*Отрывок*
↓

Конечно, у «бедного» Иоганна Себастьяна Баха, кантора церкви Св. Фомы, жизнь была поспокойнее. Кстати, легенда о нищете Баха развенчана еще Швейцером. Есть и другая легенда – о скромности Баха. Я лично не думаю, что он был таким уж образцово скромным, как о нем пишут в учебниках. Просто Бах – типичный церковный музыкант. Ему не было особого дела до похвал, поскольку он был очень верующим и, наверное, всегда помнил, что трудится во славу Того, кто дал ему талант, а не на забаву публике. Известно, что он в конце своих произведений обычно писал: Soli Deo Gloria (Одному Богу слава).

↑

*Выдержка из данных*
↓

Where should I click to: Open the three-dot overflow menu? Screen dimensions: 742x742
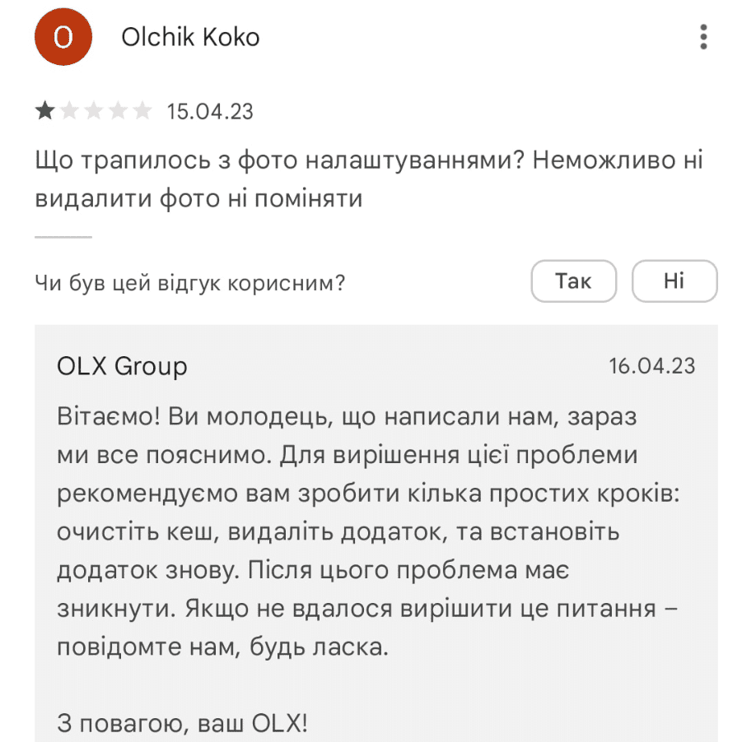[704, 36]
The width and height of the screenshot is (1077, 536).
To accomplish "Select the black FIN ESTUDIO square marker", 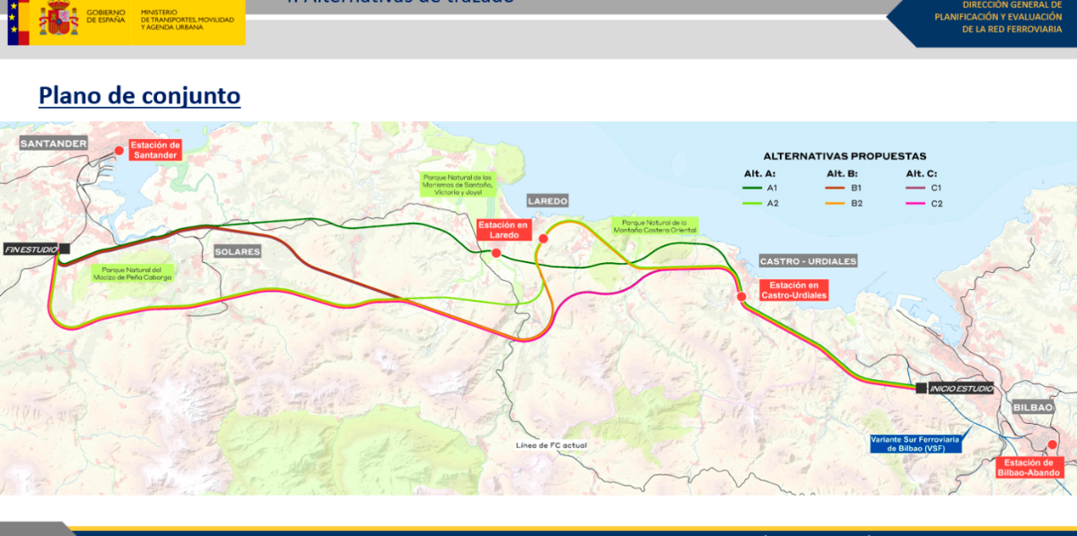I will tap(64, 249).
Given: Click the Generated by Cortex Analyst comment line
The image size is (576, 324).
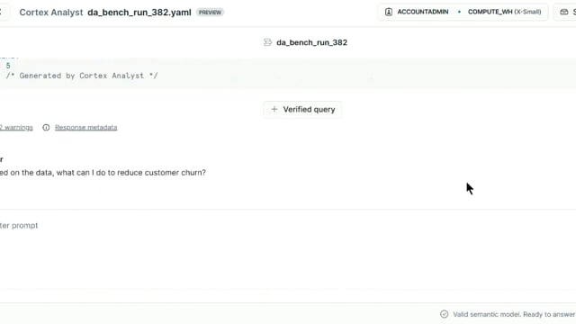Looking at the screenshot, I should coord(82,76).
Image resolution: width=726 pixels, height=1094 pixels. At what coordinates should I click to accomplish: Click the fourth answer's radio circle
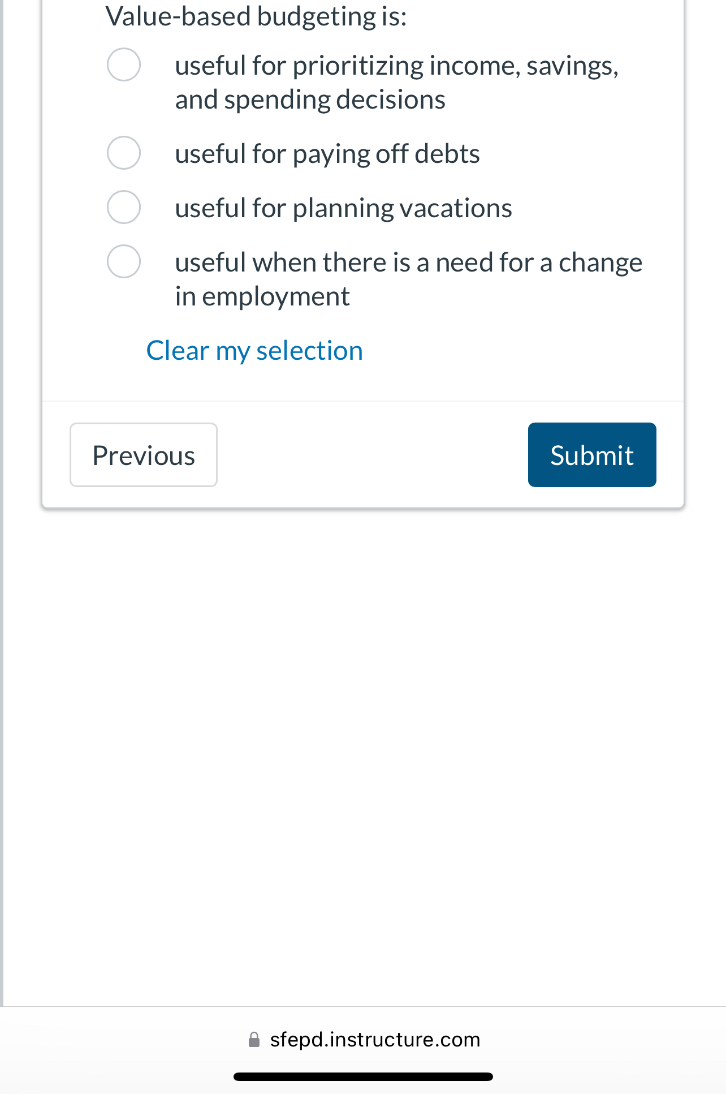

↑

*Задания*
A) Что, согласно отрывку о Бахе, он обычно писал в конце своих произведений?
B) Допишите отрывок о Бахе, продолжив его после последнего предложения.

*Ответы по заданиям*
A) Он обычно писал: Soli Deo Gloria (Одному Богу слава).

B)
Вряд ли он работал на публику, за исключением, конечно, редких случаев. Например, будучи еще молодым, он играл перед принцем в Касселе соло на педальной клавиатуре. Ну что ж, органист молодой, ноги у него здоровые, отчего бы не похвастаться? Отголоски такого «хвастовства» иногда заметны в его ранних органных произведениях. Нелишне также напомнить, что «скромный» и набожный Бах – это тот самый человек, который так нахамил герцогу Веймарскому, что тот посадил Баха в тюрьму. Так что, видимо, Бах за словом в карман не лез и смог бы достойно ответить даже признанному сквернослову Генделю.

Теперь хочу вернуться к комедии Барца и ее сценическому воплощению. Когда-то я видела по телевизору спектакль «Возможная встреча» с О. Ефремовым (Гендель) и И. Смоктуновским (Бах). Спектакль произвел на меня очень сильное впечатление, и когда я узнала, что М. Козаков готовит свою версию, мне очень захотелось ее увидеть. Свою телепостановку он назвал «Ужин в четыре руки».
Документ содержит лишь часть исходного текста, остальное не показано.